Why it is so important to move out of your comfort zone once in a while...


Rickett Glenn Waterfalls
with my Women's Adventure Club of Centre County, PA hiking buddies
    

My colleague Alexandra Mihai, an academic staff developer at Maastricht University, who is also doing a Fulbright in the US at the moment, and is also based at the Porvoo Center for Teaching and Learning at Yale, recently reflected on her stay. When reading her words, it resonated so much. She listed the following five points as the most important learnings from her stay in the US so far:

  • the power of keeping an open mind
  • the power of connections
  • the power of  changing perspectives
  • the power of a bird's eye view
  • the power of kindness and gratitude
I so agree. My stay at PennState was my first sabbatical since becoming an academic, my first break from the South African higher education context in more than 10 years. It reminded me about the importance of moving out of your comfort zone, how refreshing it is to start somewhere new, to discover a new place, new people, new practices. I also re-discovered how good I am at being in a new place and making this place my home, all by myself. The three months at PennState were not just my first stay outside South Africa in a long time, but also the first time I did this by myself, without my partner or my family, in a really long time. And it felt so good to be reminded, of how much I enjoyed starting afresh somewhere, how much energy I gain from that. But also how different it feels, when for the first time in such a long time, I was only responsible for myself, only had to look after myself and my needs. 

One of the most beautiful experiences in State College was the finding and building of connections and relationships. Friendships even which will hopefully last longer than my stay. The ability to be open and really listen to others. Often, here at home, I am so busy and so distracted, it's hard for me to really focus on conversations. At State College I had the headspace and maybe emotional heartspace to open up to new people, new relationships, new connections. The conversations I had with friends and colleagues, who became friends, on long walks in the surroundings of State College, were the most precious moments of my whole trip. Conversations about the practice of academic staff development, but also about life in general, about the different ways of being and living, different ways of finding community, different ways of lives well lived.  But also the ability to join webinars and conferences, read and engage with new ideas and thoughts.

Moving out of my comfort zone, not only opened me up to new relationships, but also to new ways of seeing life, both my personal and my professional life. I have worked in South African academia for more than 10 years now, and it was refreshing to see a different context, how practices are similar but also different. I found a new way of making sense of my own practice, the ability to position myself in terms of my beliefs around academic staff development, mandates and workings of Centres for Learning and Teaching, but also about the orientations of institutions and how these impact on our practices. The combination of a different context but also the time to think, to be away from our daily responsibilities, our daily grind, gave me so much time to dream up new projects, imagine new research avenues, get interested in new thoughts and perspectives. I just felt my creativity come back, after what feels like years and years of just trodding along. It was liberating. 

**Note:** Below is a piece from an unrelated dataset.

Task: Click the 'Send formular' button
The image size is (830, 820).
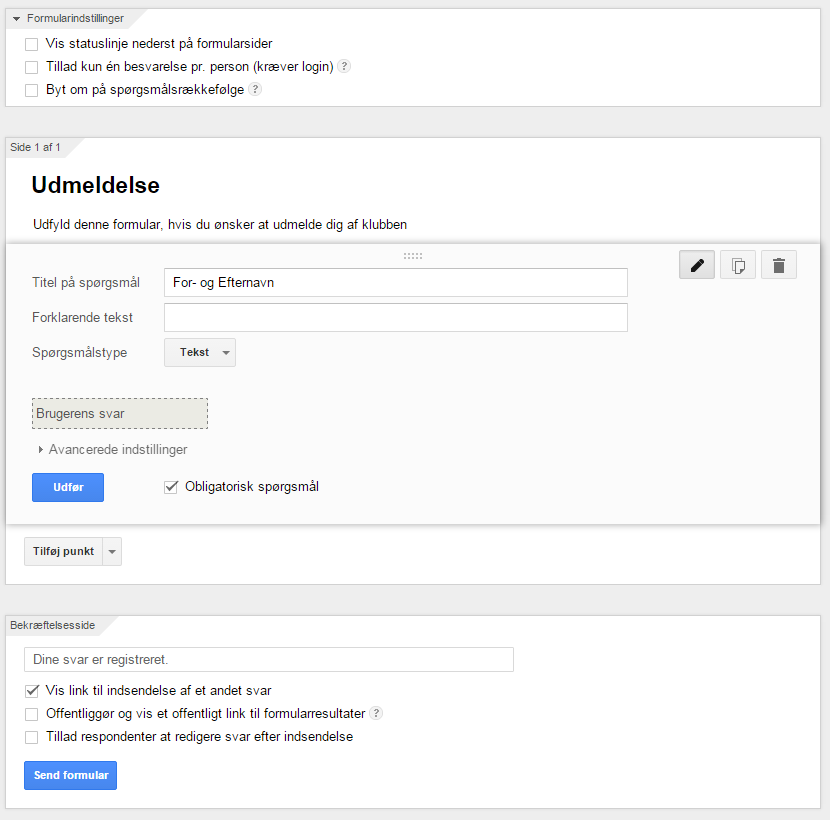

And similar to Alexandra, what I am most grateful for, is the openness and kindness people I met offered to me. It might be the context, a small college town in rural Pennsylvania, but it's been a long time since I experienced such generosity among others, who opened their homes and hearts to me.  The security I felt in the three months in State College, was unsettling, so different from what I feel in South Africa. I came back full, full of ideas, conversations, people. But also with a desire to come back to my own life, recognising and cherishing what I have here in Cape Town.